Consider these use cases for the public cloud:

  • Mobile applications, whether they are serving the needs of internal staff, partners, or customers, the global coverage and speed of public cloud providers can ensure an optimal user experience.
  • Social media content such as data pulled from blogs, forums, or social media sites can be easily offloaded and stored in the cloud.
  • Disaster recovery plans often utilize public clouds. They’re especially suited for backups of the lower priority applications, where they provide an inexpensive option that simply sits idle until it’s called upon.
Use Cases for Private Cloud

Despite some of the challenges and associated costs of the private cloud model, many bigger firms are compelled to choose private due to the security risks of public. The potential damage to a company’s brand and the loss of customer trust after a public cloud breach can exponentially surpass the costs of the private cloud. Here are some typical use cases for a private model:

  • There’s a need for high performance, for example when a company is managing large files such as video content.
  • A company might be managing an application that behaves predictably and requires minimal storage and will be relatively easy and inexpensive to manage within the private cloud.
  • In some instances, an engineering team that is tasked with maintaining an application might not be able to migrate it fast enough and requires managed services with a private cloud vendor.
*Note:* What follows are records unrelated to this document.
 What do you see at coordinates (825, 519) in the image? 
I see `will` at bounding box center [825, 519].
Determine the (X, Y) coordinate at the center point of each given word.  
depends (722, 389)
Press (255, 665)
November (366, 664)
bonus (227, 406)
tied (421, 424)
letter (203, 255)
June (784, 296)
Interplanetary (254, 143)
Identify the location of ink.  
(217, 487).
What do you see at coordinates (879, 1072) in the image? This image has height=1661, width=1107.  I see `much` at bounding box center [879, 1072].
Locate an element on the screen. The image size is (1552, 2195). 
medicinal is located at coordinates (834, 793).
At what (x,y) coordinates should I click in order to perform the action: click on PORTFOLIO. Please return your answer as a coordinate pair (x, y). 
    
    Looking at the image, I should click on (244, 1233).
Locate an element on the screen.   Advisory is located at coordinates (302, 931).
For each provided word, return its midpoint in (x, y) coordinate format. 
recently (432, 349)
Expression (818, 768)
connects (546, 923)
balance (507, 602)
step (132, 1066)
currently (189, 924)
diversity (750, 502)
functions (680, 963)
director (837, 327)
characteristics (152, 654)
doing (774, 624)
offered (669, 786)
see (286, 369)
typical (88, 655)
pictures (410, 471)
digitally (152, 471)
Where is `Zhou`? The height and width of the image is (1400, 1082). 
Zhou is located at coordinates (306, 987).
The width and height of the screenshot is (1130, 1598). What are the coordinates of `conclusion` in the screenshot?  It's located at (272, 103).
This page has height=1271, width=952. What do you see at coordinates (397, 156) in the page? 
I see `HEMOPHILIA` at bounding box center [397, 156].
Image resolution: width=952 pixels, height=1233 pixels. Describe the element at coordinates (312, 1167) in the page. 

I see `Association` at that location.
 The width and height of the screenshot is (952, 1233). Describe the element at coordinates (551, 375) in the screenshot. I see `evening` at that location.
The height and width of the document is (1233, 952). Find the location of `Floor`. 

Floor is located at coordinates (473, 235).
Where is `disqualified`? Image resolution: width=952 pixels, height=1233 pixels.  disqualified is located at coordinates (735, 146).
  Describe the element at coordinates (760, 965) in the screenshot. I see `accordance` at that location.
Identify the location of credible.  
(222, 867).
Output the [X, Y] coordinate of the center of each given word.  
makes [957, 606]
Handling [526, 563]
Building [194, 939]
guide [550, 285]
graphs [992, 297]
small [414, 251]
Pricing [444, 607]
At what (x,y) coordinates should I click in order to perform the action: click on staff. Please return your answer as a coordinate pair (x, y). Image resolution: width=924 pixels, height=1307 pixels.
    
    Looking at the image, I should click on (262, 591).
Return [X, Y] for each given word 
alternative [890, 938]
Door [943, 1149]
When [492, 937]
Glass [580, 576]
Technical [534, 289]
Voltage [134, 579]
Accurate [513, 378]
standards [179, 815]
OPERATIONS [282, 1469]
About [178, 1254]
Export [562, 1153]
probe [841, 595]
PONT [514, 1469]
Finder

Implementing a private cloud securely can prove difficult unless you utilize the help of a third-party service. This is where a qualified IT consultancy such as TechBlocks can provide critical guidance on the best practices for implementation, and perhaps discuss the case for a hybrid public-private approach.

Hybrid Cloud – The Best of Both Worlds

The hybrid cloud is increasingly the path for organizations that desire a customizable approach with reduced maintenance costs and time. Pursuing a hybrid approach is often the path IT will take to convince upper management that the cloud is safe and a good option for critical data. They can test a tier of data or applications in the public cloud while keeping the bulk of their infrastructure in a private environment. Consider these hybrid cloud use cases:

  • An organization that is tightly constrained by compliance regulations which have stymied previous thoughts about migrating to the cloud. Advances in cloud compliance have greatly improved, and open up hybrid opportunities for companies with even the highest Department of Defense-level security compliance needs.
  • A company experiencing rapid growth might need to scale data resources quickly, but perhaps they don’t have time or money to move their entire application structure to the cloud. The hybrid approach allows them to move certain application tiers to the cloud, so they can scale and grow without implementing a rushed change that might prove unmanageable.